*** Block opens ***

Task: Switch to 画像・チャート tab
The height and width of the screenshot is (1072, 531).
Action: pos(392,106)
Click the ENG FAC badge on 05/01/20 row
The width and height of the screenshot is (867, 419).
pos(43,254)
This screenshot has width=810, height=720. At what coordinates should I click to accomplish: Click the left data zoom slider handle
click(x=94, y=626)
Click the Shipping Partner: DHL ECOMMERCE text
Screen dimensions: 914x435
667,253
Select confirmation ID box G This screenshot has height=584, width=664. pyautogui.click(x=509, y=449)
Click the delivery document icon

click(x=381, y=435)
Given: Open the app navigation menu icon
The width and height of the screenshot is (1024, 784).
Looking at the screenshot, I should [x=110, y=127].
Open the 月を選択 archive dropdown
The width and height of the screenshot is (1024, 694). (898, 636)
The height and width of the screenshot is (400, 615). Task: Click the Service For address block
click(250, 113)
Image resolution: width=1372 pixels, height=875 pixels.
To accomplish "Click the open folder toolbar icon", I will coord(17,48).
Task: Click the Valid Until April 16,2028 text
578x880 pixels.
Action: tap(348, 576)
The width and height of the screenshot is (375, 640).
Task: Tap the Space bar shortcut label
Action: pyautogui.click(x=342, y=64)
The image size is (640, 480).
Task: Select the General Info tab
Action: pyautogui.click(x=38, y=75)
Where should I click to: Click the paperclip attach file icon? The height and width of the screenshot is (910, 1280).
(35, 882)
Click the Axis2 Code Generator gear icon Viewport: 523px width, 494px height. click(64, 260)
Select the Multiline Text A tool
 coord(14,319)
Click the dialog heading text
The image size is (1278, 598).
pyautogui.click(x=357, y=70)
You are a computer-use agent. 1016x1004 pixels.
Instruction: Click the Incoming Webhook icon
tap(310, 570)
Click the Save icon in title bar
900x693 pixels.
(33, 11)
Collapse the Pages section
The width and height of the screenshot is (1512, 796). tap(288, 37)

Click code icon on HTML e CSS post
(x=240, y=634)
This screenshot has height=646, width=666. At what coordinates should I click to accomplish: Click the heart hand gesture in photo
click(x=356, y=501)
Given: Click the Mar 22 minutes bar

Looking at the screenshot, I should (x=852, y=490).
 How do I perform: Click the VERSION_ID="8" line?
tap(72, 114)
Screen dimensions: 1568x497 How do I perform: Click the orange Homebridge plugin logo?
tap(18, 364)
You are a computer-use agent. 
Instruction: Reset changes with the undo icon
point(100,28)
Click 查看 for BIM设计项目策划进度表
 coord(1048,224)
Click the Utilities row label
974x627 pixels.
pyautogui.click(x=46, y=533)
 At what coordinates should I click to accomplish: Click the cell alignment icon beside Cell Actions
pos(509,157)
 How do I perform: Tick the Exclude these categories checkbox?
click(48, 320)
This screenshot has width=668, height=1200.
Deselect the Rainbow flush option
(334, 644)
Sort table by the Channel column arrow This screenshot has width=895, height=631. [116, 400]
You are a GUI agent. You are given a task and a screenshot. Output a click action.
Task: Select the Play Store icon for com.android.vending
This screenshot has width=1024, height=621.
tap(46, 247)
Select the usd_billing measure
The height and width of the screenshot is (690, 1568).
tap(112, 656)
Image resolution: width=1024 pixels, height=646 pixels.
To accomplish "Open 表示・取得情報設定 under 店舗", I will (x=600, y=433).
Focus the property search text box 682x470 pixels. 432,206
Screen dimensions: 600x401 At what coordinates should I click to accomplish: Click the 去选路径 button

*** Block closes ***

=== What you will do ===
Set down exactly the lines from the start of the records to the line with "Select confirmation ID". Include that line, and add nothing more.

=== Output for this task ===
Task: Switch to 画像・チャート tab
The height and width of the screenshot is (1072, 531).
Action: pos(392,106)
Click the ENG FAC badge on 05/01/20 row
The width and height of the screenshot is (867, 419).
pos(43,254)
This screenshot has width=810, height=720. At what coordinates should I click to accomplish: Click the left data zoom slider handle
click(x=94, y=626)
Click the Shipping Partner: DHL ECOMMERCE text
Screen dimensions: 914x435
667,253
Select confirmation ID box G This screenshot has height=584, width=664. pyautogui.click(x=509, y=449)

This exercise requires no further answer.